Oh, I have a lot to say about Natchaug still, but that would take another post, and a lot of thinking. I just might post it as another open letter to Natchaug’s CMO…Because she is the one to whom I wish to speak, and who really needs to hear what I have to say. But we will see. In the meantime, I want finally to post the poem that I wrote for my father after he died. A lot of people have asked me for it. I read it at the memorial service at the Unitarian Church in Hamden, CT.  Alas, I see that it won’t paste in single spaced lines nor will it preserve the proper large blank spacing where it belongs, so you should know that it ought to look a bit different on the page than it does. The only other words of explanation you might want are these: when Martha, my younger sister, read her own eulogy, her major metaphor was water and the ocean and waves, because our father, was so very fond of swimming, especially the breast stroke, or a weird kind of what seemed to me a modified-dogpaddle-cum-crawl, his head more out of the water than in. We were shocked to discover that water and swimming were the governing metaphors in my poem as well.

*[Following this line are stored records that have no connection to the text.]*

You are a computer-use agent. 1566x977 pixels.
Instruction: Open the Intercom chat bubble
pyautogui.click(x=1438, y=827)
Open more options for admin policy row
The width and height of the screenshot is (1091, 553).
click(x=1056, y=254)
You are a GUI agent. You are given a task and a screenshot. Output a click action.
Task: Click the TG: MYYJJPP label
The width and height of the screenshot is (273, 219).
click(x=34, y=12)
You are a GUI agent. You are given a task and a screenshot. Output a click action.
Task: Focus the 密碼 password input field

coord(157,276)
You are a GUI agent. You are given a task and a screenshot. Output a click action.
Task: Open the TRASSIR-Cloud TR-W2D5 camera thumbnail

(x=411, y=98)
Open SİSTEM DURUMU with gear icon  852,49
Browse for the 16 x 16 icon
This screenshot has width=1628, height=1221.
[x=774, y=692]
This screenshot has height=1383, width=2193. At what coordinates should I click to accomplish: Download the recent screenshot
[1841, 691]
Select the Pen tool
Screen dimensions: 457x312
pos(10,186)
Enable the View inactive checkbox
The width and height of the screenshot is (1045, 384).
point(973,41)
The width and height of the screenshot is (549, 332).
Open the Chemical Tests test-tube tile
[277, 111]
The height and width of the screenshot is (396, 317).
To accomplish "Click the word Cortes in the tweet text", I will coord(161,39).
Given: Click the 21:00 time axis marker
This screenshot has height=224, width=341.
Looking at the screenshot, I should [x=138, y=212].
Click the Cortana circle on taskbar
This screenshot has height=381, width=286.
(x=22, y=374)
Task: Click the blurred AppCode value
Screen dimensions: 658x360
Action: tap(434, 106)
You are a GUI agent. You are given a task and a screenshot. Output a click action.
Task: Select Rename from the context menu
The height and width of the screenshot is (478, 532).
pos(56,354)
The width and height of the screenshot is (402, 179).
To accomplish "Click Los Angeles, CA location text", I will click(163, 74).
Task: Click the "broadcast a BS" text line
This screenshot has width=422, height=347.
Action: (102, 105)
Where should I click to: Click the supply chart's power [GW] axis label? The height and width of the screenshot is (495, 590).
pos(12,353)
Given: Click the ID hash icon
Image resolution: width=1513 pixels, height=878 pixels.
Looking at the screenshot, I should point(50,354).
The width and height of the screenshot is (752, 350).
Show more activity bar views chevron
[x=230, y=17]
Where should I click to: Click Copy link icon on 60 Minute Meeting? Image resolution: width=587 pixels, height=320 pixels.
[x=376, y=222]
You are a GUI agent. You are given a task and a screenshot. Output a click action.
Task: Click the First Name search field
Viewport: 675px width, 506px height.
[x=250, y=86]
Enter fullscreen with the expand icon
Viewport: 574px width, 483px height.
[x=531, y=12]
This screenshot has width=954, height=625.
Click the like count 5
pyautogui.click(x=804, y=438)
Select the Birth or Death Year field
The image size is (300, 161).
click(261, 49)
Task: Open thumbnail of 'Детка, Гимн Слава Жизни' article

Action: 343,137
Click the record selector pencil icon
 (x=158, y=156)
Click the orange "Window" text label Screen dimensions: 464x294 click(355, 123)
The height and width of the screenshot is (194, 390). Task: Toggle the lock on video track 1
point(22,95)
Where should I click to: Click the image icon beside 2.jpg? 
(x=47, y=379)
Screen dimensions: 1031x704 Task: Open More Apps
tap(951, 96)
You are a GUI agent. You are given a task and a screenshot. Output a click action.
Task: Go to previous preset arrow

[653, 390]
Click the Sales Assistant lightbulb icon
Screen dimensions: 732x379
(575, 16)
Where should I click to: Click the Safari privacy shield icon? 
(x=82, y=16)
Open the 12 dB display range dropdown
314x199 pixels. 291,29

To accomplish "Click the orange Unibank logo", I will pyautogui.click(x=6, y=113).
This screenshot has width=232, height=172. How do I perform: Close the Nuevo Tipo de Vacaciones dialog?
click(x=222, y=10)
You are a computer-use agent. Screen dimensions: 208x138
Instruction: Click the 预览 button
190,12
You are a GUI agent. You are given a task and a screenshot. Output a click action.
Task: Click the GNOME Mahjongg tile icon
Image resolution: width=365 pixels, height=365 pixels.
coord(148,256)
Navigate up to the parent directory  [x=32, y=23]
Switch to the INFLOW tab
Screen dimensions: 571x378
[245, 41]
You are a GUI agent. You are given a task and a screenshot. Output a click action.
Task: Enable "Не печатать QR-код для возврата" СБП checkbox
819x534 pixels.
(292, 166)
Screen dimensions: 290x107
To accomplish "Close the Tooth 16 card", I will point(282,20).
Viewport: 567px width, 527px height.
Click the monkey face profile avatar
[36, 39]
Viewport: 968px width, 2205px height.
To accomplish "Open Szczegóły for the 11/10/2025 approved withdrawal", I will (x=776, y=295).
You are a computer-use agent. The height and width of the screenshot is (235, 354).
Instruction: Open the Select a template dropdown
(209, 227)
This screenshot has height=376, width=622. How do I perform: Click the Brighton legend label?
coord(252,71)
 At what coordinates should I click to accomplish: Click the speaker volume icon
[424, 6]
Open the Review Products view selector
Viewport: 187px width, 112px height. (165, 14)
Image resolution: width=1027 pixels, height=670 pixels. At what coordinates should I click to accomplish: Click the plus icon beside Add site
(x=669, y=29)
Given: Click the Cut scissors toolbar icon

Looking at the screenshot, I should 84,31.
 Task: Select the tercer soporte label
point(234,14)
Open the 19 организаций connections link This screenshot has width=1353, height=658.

(You might not need this information, but in case you do,  Tir Na N’Og is a mythical Irish “Land of Youth.” Island of the Seven Moons is meant to stand for much the same thing…)

This is for you, Dad.

BUOYANT

The dead cross the river, swimming.

Past drowning now,

some crawl,

some leisurely sidestroke,

some float on their backs,

toes pointing toward the sky.

Who knows what lies ahead:

Tír na nÓg, Valhalla,

Island of the Seven Moons?

No one can say for sure

if there’s any shore, far or near.

Some have cracked their teeth

on bitterness, believing

that to die is to lose all.

Others say there is only light

shining on the best of what used to be.

We dream, we dream and wake,

we wake and hope our dreams

mean something,

that the dead know more

than just the river

and that they must swim.

Daddy, keep your head up,

kick your feet, push the water

away.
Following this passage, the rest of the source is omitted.